┌──

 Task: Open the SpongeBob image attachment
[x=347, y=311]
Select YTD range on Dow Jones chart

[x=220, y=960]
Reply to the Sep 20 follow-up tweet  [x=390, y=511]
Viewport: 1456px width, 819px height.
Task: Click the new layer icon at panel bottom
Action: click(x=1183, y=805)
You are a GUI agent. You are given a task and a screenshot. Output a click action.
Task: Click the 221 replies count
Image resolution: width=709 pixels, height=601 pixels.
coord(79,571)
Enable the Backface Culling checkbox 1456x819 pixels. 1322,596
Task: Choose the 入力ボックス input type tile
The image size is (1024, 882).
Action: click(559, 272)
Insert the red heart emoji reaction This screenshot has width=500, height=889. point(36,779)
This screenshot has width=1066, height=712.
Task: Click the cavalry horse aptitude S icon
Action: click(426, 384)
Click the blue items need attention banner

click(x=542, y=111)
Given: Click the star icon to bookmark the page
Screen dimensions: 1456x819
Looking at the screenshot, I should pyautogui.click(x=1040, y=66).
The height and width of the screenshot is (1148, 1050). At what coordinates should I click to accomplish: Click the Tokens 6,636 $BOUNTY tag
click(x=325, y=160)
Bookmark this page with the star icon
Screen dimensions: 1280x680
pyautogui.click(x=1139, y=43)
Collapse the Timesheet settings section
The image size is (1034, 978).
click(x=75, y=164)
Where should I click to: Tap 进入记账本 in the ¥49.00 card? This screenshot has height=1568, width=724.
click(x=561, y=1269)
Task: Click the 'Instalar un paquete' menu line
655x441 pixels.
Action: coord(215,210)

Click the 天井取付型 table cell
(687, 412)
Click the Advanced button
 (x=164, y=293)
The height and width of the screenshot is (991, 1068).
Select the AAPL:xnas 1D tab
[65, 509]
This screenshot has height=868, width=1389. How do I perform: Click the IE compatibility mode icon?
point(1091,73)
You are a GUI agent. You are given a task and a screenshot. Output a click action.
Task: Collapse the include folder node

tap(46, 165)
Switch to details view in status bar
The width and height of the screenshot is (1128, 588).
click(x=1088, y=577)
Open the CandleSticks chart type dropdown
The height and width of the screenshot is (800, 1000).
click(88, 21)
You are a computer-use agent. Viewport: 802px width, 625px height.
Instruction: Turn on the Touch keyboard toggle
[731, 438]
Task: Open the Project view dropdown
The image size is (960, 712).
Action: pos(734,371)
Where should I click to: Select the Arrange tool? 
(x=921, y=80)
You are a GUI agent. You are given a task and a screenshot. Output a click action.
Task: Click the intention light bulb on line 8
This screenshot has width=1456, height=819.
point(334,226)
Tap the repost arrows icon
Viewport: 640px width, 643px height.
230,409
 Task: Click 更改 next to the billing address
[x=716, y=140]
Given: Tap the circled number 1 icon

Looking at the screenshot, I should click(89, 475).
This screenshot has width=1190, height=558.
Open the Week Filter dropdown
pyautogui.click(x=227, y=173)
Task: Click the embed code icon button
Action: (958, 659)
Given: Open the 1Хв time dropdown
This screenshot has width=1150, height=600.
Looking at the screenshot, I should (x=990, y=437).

└──

-- Short problem --
Can you quote everything from the line containing "Given: Open the 1Хв time dropdown" down to the last line of the entries, both ends included?

-- Worked answer --
Given: Open the 1Хв time dropdown
This screenshot has width=1150, height=600.
Looking at the screenshot, I should (x=990, y=437).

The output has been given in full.